論文ID: CJ-21-0121
A 65-year-old woman without a history of cardiac surgery underwent a catheter ablation procedure for paroxysmal atrial fibrillation (AF). She was receiving optimal anticoagulant therapy during the course of treatment because she had a CHADS2 score of 1 point and CHA2DS2-VASc score of 3 points. Preprocedural transesophageal echocardiography (TEE) did not show any thrombus, valvular disease or aneurysmal change of the interatrial septum (IAS). Left ventricular function was normal and the diameter of the left atrium (LA) was 36 mm (Figure A). Pulmonary vein isolation (PVI) using a second-generation cryoballoon (CB) catheter was performed with uninterrupted oral anticoagulants. After transseptal puncture using a radiofrequency puncture needle guided by intracardiac echocardiography, a 15Fr steerable sheath (Flexcath Advance, Medtronic) was inserted into the LA. PVI with the CB was performed for each PV with a LA dwell time of 60 min. At 3 months after the procedure, she had a recurrence of persistent AF, and TEE performed 4 months post-procedure revealed irregular mural thrombus formation near the LA site of the transseptal puncture (Figure B), as well as residual shunt flow (Figure C). After 12 months, disappearance of the thrombus was confirmed by echocardiography.

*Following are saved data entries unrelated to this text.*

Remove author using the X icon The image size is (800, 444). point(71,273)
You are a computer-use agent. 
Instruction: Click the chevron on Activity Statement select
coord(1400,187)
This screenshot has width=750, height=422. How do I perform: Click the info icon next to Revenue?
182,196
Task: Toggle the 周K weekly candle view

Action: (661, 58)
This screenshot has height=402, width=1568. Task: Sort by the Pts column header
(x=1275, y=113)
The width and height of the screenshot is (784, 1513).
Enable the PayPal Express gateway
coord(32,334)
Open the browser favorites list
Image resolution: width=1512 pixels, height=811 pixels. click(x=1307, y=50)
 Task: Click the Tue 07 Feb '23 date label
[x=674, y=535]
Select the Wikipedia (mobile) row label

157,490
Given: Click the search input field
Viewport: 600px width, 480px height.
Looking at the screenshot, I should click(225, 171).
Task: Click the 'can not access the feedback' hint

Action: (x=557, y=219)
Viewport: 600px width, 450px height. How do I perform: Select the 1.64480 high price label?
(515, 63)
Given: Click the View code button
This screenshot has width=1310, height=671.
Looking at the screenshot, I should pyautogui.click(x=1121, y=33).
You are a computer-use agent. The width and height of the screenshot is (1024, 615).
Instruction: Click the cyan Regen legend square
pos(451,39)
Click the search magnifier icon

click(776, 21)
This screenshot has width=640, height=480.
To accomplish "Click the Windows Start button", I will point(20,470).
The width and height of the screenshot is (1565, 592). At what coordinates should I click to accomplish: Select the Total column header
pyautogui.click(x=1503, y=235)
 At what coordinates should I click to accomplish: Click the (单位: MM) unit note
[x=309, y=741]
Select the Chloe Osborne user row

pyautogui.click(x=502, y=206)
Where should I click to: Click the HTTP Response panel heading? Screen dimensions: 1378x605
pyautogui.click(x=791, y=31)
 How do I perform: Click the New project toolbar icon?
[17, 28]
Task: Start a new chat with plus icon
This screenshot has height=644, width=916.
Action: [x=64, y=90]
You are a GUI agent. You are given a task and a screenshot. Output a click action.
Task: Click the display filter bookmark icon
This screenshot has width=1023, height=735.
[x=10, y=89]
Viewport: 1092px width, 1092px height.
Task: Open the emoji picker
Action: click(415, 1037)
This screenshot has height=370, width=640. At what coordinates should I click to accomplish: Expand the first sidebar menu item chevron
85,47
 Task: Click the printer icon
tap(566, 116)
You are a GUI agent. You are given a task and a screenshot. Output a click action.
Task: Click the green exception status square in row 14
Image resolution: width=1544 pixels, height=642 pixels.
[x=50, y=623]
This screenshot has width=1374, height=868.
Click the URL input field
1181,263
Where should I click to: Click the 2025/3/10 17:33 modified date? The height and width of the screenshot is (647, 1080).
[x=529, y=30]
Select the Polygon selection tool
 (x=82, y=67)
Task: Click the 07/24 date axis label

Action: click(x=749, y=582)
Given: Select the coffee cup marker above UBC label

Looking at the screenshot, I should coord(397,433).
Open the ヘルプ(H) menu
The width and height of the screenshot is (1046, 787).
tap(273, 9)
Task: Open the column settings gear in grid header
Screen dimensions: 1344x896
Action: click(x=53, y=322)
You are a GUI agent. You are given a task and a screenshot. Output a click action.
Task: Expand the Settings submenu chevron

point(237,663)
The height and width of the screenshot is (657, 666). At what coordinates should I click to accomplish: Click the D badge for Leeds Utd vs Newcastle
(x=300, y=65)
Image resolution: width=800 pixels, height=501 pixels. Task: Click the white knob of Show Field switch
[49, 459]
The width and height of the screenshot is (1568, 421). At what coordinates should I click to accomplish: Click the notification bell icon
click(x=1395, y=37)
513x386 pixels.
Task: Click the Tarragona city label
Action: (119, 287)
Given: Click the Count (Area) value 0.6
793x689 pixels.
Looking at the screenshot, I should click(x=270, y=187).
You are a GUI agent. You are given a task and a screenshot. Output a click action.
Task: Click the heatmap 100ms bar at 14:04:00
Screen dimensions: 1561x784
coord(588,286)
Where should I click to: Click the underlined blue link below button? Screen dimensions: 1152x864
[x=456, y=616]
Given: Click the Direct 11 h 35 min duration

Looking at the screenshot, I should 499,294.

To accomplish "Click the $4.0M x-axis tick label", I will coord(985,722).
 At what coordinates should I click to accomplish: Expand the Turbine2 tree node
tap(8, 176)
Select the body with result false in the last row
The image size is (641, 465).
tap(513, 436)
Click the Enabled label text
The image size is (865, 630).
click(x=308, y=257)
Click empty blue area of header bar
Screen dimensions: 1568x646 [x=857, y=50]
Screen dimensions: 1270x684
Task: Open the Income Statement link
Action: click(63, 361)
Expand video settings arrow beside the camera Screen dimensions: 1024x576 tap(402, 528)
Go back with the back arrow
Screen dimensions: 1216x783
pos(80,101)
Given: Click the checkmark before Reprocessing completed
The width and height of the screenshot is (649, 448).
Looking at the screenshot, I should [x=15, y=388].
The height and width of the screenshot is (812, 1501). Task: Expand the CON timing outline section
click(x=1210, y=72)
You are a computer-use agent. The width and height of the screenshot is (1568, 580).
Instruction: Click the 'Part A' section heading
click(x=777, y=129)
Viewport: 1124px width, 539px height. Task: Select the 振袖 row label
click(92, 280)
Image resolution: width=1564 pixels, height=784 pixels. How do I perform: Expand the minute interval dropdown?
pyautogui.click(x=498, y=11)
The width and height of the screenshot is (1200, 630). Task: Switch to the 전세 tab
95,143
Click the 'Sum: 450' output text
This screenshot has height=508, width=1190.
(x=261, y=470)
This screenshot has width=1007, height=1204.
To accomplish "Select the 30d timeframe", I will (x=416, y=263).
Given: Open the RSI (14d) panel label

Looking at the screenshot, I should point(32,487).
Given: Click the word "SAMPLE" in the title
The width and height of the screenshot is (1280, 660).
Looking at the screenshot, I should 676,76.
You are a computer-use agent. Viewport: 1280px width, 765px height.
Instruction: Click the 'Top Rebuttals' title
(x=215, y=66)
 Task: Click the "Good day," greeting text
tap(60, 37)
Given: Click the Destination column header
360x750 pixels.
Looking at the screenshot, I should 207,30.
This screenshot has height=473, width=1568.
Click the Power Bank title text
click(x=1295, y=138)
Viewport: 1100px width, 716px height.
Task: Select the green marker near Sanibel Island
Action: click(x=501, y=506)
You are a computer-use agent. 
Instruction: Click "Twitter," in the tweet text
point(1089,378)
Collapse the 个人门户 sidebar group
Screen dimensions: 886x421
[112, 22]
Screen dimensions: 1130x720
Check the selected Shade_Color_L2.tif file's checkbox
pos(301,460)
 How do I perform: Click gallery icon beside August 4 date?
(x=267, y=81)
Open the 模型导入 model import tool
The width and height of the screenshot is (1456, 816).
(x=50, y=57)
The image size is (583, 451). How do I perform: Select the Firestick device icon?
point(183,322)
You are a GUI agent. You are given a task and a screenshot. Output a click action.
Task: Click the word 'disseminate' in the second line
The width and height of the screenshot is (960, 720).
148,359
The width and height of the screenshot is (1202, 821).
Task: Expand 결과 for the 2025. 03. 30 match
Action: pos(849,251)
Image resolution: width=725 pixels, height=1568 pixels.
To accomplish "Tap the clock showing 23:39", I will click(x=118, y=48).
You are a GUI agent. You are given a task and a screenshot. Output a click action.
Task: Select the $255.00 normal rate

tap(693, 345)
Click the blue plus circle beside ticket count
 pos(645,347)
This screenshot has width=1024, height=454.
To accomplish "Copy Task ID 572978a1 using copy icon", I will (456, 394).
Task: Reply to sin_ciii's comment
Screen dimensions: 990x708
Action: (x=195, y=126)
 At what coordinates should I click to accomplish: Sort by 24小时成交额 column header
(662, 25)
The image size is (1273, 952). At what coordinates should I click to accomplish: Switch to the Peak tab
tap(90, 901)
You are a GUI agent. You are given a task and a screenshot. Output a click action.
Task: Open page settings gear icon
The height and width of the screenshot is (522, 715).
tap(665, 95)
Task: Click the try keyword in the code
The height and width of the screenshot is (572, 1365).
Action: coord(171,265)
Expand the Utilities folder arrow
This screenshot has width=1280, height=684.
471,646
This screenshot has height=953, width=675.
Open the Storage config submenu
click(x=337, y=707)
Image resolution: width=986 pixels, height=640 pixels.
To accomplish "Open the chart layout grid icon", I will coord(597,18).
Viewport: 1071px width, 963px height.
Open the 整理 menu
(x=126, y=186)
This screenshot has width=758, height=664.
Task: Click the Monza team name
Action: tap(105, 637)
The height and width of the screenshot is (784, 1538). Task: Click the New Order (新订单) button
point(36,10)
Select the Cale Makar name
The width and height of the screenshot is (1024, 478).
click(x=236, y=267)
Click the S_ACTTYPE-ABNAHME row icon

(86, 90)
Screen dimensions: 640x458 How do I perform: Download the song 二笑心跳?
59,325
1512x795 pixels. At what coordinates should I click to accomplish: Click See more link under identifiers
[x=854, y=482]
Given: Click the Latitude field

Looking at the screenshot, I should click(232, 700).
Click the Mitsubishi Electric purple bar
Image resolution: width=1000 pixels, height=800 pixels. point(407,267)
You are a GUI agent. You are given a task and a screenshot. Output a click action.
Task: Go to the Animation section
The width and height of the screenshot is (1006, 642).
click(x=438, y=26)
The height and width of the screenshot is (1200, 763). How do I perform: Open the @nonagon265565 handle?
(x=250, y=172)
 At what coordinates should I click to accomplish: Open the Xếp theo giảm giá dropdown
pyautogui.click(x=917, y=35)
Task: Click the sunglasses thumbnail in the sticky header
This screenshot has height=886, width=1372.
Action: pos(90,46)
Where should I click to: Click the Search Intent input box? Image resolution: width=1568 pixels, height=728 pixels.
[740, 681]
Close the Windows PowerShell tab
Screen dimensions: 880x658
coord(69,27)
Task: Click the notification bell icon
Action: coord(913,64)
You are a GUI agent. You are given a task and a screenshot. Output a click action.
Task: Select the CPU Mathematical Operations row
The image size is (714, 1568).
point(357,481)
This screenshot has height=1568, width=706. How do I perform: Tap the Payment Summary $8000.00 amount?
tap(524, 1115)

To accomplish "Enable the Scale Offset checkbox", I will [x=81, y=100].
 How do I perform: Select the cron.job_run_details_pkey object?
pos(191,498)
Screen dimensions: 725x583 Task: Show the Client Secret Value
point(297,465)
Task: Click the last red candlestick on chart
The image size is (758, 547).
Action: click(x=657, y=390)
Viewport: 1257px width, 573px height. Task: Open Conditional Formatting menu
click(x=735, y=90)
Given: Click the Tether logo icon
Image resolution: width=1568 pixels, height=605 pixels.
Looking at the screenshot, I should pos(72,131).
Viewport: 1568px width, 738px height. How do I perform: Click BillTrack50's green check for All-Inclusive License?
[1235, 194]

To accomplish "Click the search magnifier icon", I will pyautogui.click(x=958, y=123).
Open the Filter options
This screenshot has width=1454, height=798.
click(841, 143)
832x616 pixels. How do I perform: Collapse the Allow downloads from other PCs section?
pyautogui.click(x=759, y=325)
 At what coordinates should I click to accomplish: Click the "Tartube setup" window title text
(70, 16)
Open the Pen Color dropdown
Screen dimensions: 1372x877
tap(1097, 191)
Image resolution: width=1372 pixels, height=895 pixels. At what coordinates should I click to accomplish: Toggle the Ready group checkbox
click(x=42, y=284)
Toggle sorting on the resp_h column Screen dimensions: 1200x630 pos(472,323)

(A) Preprocedural TEE shows no thrombus in the heart. (B) Postprocedural TEE shows irregular mural thrombus formation near the left atrial site of the transseptal puncture (white arrow). (C) Residual shunt flow (white arrowhead). IAS, interatrial septum; LA, left atrium; RA, right atrium; TEE, transesophageal echocardiography.
This case suggests that thrombus can form near the transseptal puncture site several months after an AF ablation procedure despite optimal anticoagulant therapy. Although the mechanism is unknown, the thrombus may have formed as a result of endocardial injury caused by excessive manipulation of the catheter. This case also highlights the need to continue adequate anticoagulant therapy for several months after the procedure, even in patients at relatively low risk of embolic events and no episodes of AF recurrence.
K.K. is a member of Circulation Journal’s Editorial Team.